Maybe you're not updated properly?

WixoLeo commented 3 years ago

I've done a clean install, this happened:

(venv)  $ chaos run exp.json
zsh: /usr/local/bin/chaos: bad interpreter: /usr/local/opt/python/bin/python3.7: no such file or directory
[2021-09-01 14:53:05 INFO] Validating the experiment's syntax
Traceback (most recent call last):
  File "/Users/leonidh/Documents/repos/ctk-tests/venv/bin/chaos", line 33, in <module>
    sys.exit(load_entry_point('chaostoolkit', 'console_scripts', 'chaos')())
  File "/Users/leonidh/Documents/repos/ctk-tests/venv/lib/python3.9/site-packages/click/core.py", line 1137, in __call__
    return self.main(*args, **kwargs)
  File "/Users/leonidh/Documents/repos/ctk-tests/venv/lib/python3.9/site-packages/click/core.py", line 1062, in main
    rv = self.invoke(ctx)
  File "/Users/leonidh/Documents/repos/ctk-tests/venv/lib/python3.9/site-packages/click/core.py", line 1668, in invoke
    return _process_result(sub_ctx.command.invoke(sub_ctx))
  File "/Users/leonidh/Documents/repos/ctk-tests/venv/lib/python3.9/site-packages/click/core.py", line 1404, in invoke
    return ctx.invoke(self.callback, **ctx.params)
  File "/Users/leonidh/Documents/repos/ctk-tests/venv/lib/python3.9/site-packages/click/core.py", line 763, in invoke
    return __callback(*args, **kwargs)
  File "/Users/leonidh/Documents/repos/ctk-tests/venv/lib/python3.9/site-packages/click/decorators.py", line 26, in new_func
    return f(get_current_context(), *args, **kwargs)
  File "/Users/leonidh/Documents/repos/ctk-tests/chaostoolkit/chaostoolkit/cli.py", line 246, in run
    ensure_experiment_is_valid(experiment)
  File "/Users/leonidh/Documents/repos/ctk-tests/venv/lib/python3.9/site-packages/chaoslib/caching.py", line 76, in wrapped
    return f(**arguments)
  File "/Users/leonidh/Documents/repos/ctk-tests/venv/lib/python3.9/site-packages/chaoslib/experiment.py", line 94, in ensure_experiment_is_valid
    validate_controls(experiment)
  File "/Users/leonidh/Documents/repos/ctk-tests/venv/lib/python3.9/site-packages/chaoslib/control/__init__.py", line 121, in validate_controls
    validate_python_control(c)
  File "/Users/leonidh/Documents/repos/ctk-tests/venv/lib/python3.9/site-packages/chaoslib/control/python.py", line 111, in validate_python_control
    func(control)
  File "/Users/leonidh/Documents/repos/ctk-tests/chaostoolkit-addons/chaosaddons/controls/safeguards.py", line 211, in validate_control
    validate_probes(probes)
  File "/Users/leonidh/Documents/repos/ctk-tests/chaostoolkit-addons/chaosaddons/controls/safeguards.py", line 353, in validate_probes
    ensure_activity_is_valid(probe)
  File "/Users/leonidh/Documents/repos/ctk-tests/venv/lib/python3.9/site-packages/chaoslib/activity.py", line 43, in ensure_activity_is_valid
    ref = activity.get("ref")
AttributeError: 'str' object has no attribute 'get'

If I remove the probe and leave just the control in, it's going good

Lawouach commented 3 years ago

Good and bad.
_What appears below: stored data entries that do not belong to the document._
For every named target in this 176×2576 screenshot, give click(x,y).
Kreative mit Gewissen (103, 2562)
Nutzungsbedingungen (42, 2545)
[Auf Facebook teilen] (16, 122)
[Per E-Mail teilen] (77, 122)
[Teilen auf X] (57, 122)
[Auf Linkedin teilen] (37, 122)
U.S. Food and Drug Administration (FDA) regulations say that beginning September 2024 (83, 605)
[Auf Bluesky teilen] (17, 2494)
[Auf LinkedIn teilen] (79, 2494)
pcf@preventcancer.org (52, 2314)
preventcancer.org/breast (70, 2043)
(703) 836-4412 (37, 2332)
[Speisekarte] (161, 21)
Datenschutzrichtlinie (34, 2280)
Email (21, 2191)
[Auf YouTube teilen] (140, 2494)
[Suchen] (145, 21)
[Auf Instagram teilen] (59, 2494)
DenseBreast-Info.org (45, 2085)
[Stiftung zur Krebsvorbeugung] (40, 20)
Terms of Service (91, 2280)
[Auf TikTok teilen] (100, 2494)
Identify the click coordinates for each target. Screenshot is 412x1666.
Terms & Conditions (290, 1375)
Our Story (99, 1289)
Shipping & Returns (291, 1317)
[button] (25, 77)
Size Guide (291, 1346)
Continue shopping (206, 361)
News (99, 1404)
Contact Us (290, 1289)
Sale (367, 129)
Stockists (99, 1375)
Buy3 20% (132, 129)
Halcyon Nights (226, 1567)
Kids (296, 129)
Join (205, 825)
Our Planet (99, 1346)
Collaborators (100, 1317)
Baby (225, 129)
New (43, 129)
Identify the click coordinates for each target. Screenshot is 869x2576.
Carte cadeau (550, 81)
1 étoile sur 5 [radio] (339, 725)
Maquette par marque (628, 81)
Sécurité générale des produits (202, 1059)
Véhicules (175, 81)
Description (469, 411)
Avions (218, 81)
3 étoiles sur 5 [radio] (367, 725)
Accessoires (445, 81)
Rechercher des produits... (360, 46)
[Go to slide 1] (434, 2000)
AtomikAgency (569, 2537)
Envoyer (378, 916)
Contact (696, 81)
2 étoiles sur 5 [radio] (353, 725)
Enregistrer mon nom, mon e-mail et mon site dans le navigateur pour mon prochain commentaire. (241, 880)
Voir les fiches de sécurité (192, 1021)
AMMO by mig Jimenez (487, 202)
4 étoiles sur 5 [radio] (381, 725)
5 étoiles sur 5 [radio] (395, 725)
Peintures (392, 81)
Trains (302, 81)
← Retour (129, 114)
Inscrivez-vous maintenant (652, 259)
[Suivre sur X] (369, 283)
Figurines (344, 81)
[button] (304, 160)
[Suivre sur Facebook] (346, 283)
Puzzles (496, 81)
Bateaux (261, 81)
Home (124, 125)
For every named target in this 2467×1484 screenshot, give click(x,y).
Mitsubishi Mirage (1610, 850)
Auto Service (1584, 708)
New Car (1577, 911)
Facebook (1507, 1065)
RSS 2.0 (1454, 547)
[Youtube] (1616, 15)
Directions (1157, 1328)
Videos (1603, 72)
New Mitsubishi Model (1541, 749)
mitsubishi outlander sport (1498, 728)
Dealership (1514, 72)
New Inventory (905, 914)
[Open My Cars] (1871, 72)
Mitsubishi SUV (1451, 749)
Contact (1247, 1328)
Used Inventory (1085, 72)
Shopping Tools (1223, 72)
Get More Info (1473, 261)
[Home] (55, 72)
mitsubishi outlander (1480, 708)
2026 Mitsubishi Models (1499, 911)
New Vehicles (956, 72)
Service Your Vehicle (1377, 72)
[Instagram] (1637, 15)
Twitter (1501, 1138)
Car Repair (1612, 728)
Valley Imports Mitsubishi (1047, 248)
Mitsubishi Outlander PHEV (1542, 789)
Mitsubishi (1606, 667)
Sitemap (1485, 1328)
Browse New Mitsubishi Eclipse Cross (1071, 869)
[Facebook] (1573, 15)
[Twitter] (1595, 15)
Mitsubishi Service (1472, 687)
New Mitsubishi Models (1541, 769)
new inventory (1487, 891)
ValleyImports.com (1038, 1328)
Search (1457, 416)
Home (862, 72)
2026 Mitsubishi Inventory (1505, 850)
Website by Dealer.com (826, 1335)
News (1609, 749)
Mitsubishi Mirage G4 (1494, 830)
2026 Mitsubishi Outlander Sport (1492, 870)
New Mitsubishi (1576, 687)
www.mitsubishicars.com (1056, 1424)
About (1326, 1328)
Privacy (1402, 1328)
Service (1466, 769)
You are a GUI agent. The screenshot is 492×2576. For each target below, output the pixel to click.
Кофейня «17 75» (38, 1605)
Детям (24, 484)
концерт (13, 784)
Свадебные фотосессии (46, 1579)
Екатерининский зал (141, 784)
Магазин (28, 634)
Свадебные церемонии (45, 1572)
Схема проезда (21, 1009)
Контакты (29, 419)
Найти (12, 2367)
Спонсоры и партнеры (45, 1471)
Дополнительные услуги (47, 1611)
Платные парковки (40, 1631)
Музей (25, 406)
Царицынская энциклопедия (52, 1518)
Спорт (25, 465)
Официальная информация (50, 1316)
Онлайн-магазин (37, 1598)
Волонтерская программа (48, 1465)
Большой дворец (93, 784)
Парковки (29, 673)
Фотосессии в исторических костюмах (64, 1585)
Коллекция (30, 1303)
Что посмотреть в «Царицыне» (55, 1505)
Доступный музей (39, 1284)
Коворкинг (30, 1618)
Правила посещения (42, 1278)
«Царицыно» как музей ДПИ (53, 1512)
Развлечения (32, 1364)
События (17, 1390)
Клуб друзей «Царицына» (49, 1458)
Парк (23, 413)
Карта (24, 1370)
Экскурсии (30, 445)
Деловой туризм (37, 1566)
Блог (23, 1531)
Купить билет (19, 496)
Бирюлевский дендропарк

Good because it uses now the chaosaddon as expected, bad because that chaosaddon master is broken in your case. Let me look.

Lawouach commented 3 years ago

I think this is fixed in 98bcd4a17ef4075408ceeea67a772fcf420c76a4

WixoLeo commented 3 years ago

Amazing! It's working! Thank you very much! @Lawouach Absolute pro!